AWS Upgrades Transcribe Service: Enhanced AI Capabilities, Supports 100+ Languages

2023-11-29

Amazon Web Services (AWS) recently announced a major upgrade to its speech-to-text service, Amazon Transcribe, supported by next-generation speech models. This update significantly expands Transcribe's speech recognition capabilities, supporting over 100 languages and achieving substantial improvements in accuracy, as well as integrating a range of AI-driven capabilities.

The core of the update is a generative AI model consisting of billions of parameters, trained on millions of hours of speech data across multiple languages. The algorithm of this model enables it to learn common speech patterns and better recognize diverse accents and noisy environments.

As a result, Transcribe now promises a 20-50% increase in accuracy for most languages, and even a 30-70% improvement in accuracy for challenging domains such as telecommunication speech, known for its difficulty and scarcity of data. The expanded language support and improved speech recognition quality unlock potential for new use cases across different industries.

Emergency call platform Carbyne plans to leverage Transcribe's extensive multilingual capabilities to expand access to 911 and emergency response. Carbyne's CTO, Alex Dizengof, explains that this will enable their translation feature to better serve non-native English speakers, supporting their mission of "everyone matters."

One standout feature is the generative call summary in Amazon Transcribe Call Analytics. This feature simplifies the entire interaction into a concise summary, greatly reducing the post-call workload for agents and allowing managers to quickly grasp the context of the interaction.

The new automatic speech recognition design takes into account usability, customization, user security, and privacy. It includes features such as automatic punctuation, custom vocabulary, automatic language identification, speaker separation, word-level confidence scores, and custom vocabulary filtering.

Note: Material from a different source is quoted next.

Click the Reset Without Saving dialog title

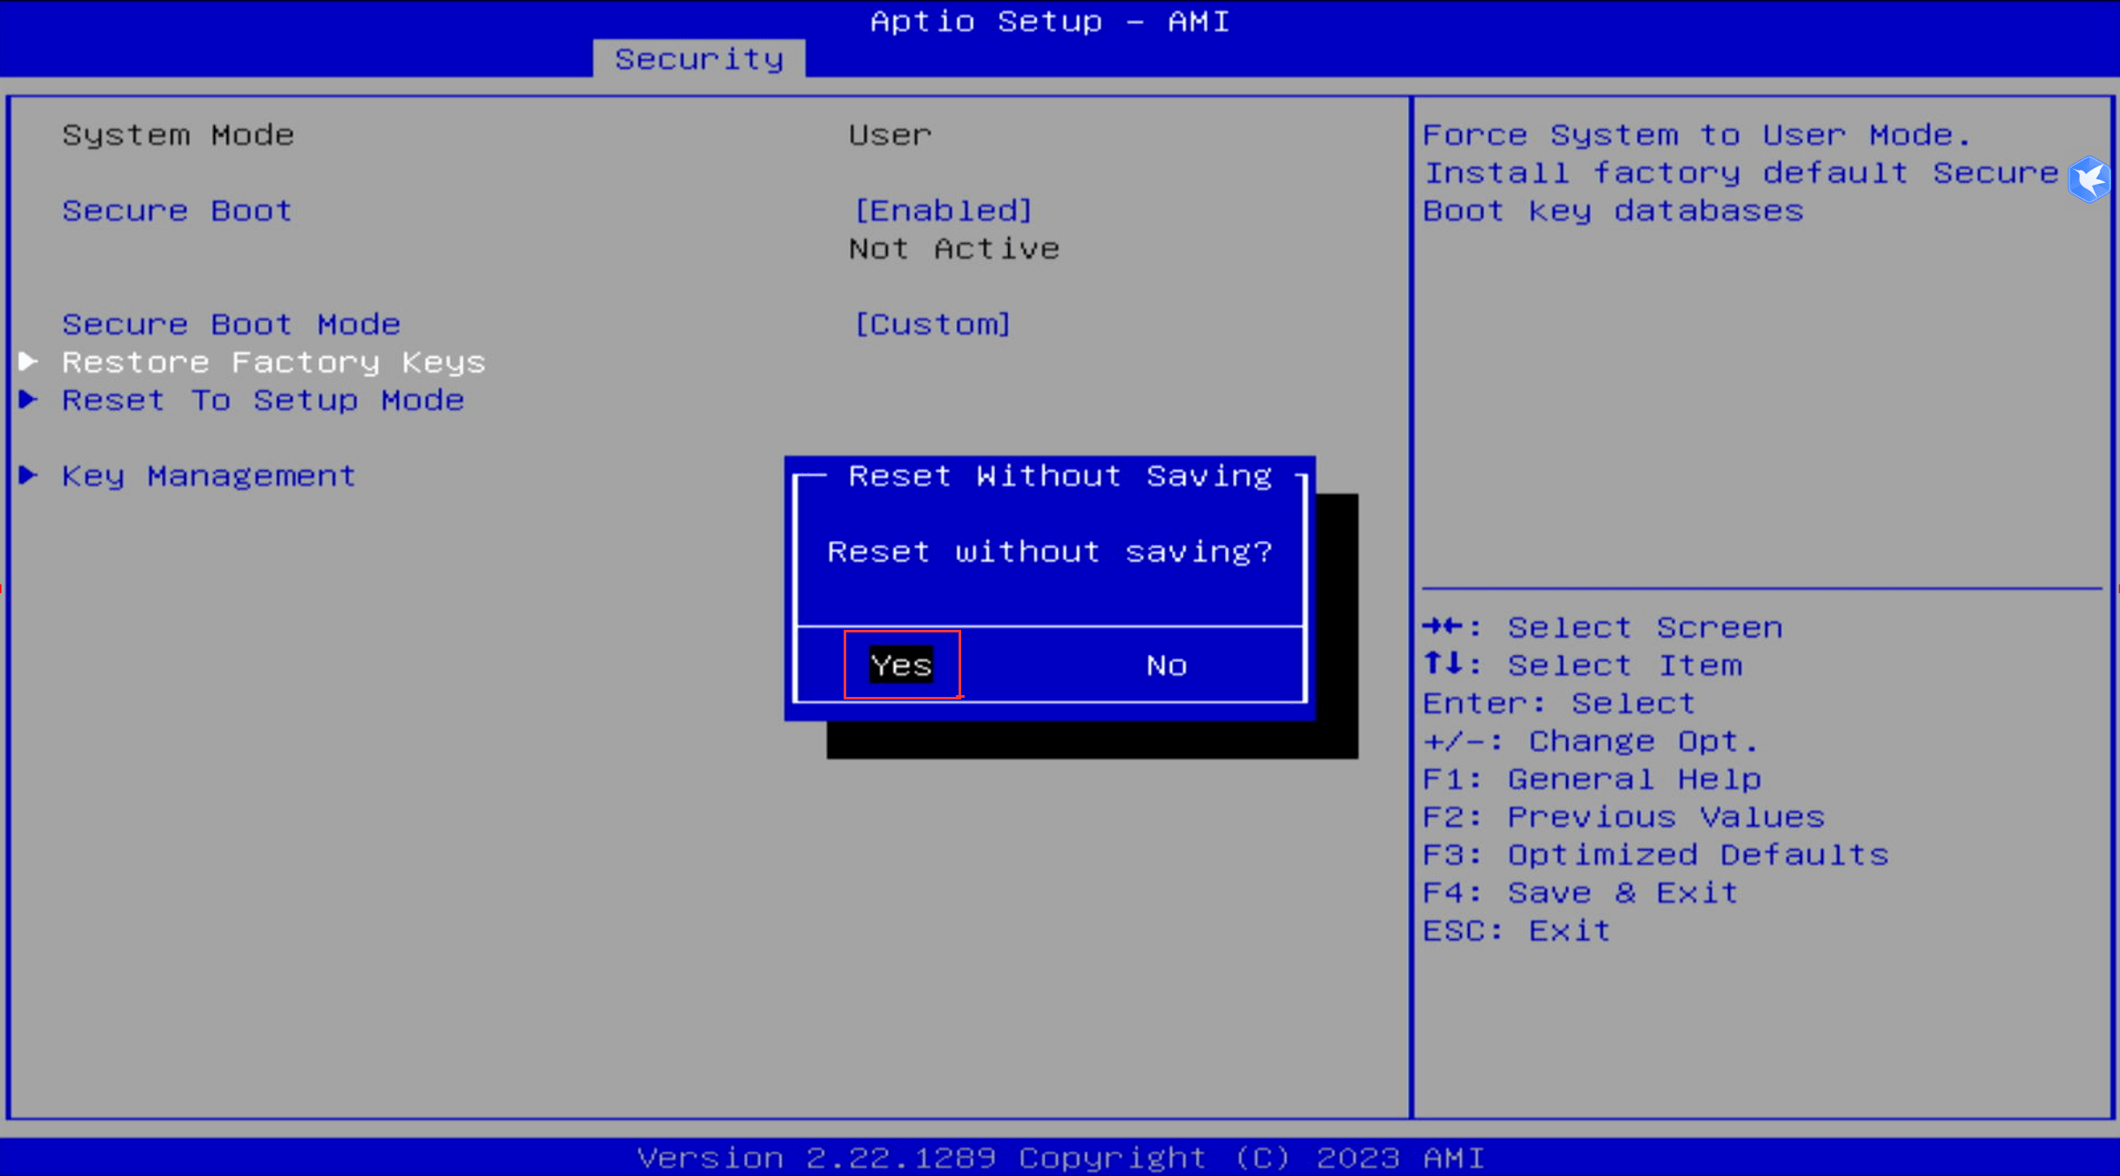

Other applications include automatic captions for media and content companies, mining insights from customer call records in contact centers, and any organization dealing with a large volume of spoken audio can benefit from it.

Importantly, these upgrades are automatically applied to all Amazon Transcribe customers without the need for migration. API endpoints, input parameters, and backend processes remain unchanged.

Other new features provide customizable capabilities to meet users' security, privacy, and accessibility needs, such as automatic language identification, custom vocabulary filtering, and speaker labeling.